• **INPUT FOR THIS TASK**

■ ■ ■ ■ ■ ■ ■

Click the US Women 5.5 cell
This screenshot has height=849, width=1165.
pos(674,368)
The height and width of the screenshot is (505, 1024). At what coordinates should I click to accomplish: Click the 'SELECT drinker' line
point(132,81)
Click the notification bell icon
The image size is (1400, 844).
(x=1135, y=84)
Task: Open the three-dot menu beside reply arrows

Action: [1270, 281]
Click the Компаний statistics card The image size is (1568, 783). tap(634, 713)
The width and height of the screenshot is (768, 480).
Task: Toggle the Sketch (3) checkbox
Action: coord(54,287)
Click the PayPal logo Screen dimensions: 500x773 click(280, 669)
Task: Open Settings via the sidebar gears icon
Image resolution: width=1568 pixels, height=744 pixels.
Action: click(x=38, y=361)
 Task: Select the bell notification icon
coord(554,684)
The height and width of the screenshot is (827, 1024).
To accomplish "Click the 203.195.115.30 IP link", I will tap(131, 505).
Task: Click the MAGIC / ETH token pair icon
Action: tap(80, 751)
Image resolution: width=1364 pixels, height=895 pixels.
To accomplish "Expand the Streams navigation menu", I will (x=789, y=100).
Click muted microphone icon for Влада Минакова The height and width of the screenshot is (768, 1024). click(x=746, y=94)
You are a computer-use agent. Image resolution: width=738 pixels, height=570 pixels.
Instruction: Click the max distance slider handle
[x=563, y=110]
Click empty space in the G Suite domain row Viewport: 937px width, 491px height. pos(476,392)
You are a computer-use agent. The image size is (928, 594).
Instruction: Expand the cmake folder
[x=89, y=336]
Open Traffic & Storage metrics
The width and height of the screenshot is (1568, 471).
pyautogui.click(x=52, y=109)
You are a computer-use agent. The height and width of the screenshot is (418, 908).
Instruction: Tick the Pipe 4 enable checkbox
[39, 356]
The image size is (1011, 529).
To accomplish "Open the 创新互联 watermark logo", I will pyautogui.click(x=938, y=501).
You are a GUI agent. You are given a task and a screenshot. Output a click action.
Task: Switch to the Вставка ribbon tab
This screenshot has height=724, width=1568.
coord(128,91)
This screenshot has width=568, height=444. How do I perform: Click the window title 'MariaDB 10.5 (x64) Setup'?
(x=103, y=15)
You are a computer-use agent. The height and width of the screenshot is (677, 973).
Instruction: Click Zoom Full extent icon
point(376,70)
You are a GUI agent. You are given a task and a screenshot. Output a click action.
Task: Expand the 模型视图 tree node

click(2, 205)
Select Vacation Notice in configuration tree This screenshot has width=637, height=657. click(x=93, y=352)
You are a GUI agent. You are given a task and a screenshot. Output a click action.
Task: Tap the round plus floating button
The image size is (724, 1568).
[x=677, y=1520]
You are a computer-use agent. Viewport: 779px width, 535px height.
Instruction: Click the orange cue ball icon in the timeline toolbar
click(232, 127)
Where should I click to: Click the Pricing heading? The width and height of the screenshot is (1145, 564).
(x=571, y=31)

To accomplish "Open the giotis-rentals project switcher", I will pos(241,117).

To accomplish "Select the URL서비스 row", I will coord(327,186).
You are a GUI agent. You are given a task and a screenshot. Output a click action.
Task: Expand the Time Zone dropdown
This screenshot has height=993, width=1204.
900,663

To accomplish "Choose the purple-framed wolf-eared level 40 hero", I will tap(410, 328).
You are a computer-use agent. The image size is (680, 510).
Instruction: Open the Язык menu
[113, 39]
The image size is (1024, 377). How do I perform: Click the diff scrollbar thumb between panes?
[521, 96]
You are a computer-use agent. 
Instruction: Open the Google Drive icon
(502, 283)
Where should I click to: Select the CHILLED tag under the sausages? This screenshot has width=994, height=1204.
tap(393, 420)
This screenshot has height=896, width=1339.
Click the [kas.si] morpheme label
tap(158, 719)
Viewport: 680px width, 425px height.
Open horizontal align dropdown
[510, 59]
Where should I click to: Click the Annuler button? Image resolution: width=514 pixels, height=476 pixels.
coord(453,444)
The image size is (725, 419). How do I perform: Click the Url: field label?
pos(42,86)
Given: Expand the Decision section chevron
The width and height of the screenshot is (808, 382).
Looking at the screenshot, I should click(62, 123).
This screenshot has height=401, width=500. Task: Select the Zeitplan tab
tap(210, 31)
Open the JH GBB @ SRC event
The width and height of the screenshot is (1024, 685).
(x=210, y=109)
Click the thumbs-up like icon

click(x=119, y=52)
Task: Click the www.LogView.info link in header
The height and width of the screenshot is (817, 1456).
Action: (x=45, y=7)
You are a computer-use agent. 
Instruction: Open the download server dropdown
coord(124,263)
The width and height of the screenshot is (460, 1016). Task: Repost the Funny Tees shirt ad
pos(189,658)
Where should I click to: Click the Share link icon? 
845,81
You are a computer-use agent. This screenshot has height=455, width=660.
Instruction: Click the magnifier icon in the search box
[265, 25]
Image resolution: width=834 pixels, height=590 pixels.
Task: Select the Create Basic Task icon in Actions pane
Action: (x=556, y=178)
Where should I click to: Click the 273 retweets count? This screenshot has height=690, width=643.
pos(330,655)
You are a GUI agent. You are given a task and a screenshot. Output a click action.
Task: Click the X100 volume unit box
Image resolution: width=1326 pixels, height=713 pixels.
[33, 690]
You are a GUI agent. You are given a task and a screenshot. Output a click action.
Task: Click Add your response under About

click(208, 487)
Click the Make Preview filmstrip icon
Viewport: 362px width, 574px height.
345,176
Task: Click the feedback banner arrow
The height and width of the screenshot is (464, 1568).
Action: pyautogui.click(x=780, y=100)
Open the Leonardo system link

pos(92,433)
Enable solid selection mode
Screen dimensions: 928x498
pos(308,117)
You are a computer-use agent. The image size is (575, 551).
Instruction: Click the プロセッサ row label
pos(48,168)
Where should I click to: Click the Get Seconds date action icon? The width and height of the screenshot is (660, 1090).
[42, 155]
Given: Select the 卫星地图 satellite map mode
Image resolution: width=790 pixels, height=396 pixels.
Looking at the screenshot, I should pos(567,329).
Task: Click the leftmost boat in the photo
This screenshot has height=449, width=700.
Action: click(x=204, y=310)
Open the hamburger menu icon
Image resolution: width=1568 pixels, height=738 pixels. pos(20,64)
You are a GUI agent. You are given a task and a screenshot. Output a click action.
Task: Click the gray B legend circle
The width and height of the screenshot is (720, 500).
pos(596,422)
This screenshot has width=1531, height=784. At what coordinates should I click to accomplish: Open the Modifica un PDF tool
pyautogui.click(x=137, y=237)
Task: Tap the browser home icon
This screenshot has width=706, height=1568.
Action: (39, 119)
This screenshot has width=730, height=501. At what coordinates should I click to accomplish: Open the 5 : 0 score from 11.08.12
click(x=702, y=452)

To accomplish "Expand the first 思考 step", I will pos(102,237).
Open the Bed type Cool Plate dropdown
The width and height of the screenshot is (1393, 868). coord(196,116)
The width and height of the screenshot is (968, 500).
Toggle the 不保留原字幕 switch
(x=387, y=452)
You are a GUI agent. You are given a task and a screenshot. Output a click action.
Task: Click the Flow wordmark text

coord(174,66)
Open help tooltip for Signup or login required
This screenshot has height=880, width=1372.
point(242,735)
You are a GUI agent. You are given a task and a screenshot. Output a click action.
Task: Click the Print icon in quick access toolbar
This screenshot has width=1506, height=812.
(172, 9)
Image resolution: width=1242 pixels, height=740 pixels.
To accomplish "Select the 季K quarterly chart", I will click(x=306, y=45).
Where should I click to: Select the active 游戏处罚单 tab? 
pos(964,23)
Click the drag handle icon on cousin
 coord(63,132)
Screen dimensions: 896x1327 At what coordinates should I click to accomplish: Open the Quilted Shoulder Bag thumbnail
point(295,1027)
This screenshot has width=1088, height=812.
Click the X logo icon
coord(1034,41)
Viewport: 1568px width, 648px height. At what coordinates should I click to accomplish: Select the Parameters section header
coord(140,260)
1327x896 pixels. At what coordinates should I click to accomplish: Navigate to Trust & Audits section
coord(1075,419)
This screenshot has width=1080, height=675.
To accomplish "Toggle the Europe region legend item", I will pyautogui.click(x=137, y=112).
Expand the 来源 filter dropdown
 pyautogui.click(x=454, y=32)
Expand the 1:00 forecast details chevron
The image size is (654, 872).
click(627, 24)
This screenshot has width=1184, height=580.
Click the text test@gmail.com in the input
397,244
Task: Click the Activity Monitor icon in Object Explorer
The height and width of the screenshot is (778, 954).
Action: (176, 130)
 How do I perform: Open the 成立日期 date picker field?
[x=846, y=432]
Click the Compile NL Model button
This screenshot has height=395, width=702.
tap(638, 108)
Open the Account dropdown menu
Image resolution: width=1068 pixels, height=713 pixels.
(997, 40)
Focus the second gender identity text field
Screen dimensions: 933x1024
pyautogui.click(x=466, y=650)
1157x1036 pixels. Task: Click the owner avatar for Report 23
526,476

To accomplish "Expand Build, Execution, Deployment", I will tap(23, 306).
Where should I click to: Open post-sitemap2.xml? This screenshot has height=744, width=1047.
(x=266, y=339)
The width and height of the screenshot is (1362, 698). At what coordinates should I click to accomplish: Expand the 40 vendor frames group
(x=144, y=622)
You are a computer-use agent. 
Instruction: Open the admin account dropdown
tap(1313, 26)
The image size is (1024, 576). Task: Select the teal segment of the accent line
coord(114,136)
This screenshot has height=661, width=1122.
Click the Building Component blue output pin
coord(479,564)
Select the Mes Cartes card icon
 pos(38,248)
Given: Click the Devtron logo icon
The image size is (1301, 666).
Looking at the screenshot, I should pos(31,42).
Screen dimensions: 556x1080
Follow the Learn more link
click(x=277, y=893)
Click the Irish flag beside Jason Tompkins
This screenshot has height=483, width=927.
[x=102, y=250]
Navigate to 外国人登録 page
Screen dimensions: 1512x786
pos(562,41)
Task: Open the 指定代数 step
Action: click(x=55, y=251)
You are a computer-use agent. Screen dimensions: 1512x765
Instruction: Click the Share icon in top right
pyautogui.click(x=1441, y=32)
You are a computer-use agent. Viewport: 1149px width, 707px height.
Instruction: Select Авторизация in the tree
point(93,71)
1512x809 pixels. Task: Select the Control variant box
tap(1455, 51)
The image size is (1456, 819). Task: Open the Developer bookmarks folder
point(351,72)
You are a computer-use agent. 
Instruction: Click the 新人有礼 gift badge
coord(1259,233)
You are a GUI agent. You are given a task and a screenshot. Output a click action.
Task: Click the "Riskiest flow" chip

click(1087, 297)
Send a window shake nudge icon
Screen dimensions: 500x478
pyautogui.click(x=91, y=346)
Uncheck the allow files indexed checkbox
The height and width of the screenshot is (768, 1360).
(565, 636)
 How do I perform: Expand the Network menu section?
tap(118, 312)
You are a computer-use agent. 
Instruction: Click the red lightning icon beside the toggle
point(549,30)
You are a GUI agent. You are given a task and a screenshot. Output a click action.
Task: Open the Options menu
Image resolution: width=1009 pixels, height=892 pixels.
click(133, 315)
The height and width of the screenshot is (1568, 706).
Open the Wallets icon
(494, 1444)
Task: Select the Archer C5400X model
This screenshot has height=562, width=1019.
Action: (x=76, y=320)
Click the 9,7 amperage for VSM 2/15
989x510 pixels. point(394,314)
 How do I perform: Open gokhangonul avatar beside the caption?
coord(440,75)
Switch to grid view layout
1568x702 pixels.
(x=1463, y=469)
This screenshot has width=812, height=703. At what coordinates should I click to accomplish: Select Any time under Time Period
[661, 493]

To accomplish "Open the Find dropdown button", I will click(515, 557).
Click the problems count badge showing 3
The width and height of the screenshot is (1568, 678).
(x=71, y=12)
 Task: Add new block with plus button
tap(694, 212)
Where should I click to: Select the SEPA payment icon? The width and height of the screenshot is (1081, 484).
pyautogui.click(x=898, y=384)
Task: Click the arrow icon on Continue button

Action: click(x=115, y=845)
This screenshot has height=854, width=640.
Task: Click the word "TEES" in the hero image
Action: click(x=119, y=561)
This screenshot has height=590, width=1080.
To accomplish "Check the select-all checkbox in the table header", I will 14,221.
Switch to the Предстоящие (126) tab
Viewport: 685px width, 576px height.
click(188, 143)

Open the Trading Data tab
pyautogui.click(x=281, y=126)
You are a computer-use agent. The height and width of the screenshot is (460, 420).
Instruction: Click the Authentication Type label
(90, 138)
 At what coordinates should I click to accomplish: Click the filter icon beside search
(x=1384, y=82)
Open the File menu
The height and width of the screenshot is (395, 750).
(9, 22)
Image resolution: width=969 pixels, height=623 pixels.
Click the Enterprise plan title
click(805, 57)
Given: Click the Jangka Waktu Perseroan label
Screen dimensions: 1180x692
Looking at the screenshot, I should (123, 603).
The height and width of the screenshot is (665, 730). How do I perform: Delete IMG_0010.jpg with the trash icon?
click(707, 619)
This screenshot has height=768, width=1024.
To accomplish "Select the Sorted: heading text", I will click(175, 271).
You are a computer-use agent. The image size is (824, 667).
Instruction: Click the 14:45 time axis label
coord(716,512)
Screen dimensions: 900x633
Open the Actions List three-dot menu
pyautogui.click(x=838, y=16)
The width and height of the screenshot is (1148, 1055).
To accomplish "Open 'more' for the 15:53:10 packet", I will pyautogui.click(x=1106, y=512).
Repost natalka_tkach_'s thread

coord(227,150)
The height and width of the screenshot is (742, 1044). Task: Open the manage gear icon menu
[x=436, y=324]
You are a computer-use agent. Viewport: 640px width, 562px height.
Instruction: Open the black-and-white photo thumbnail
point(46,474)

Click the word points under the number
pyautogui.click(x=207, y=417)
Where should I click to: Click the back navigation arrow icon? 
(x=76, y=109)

■ ■ ■ ■ ■ ■ ■

• **YOUR INSTRUCTIONS**
Throughout the data above, report every line that contains the string "legend".

• **TASK OUTPUT**
Task: Click the gray B legend circle
To accomplish "Toggle the Europe region legend item", I will pyautogui.click(x=137, y=112).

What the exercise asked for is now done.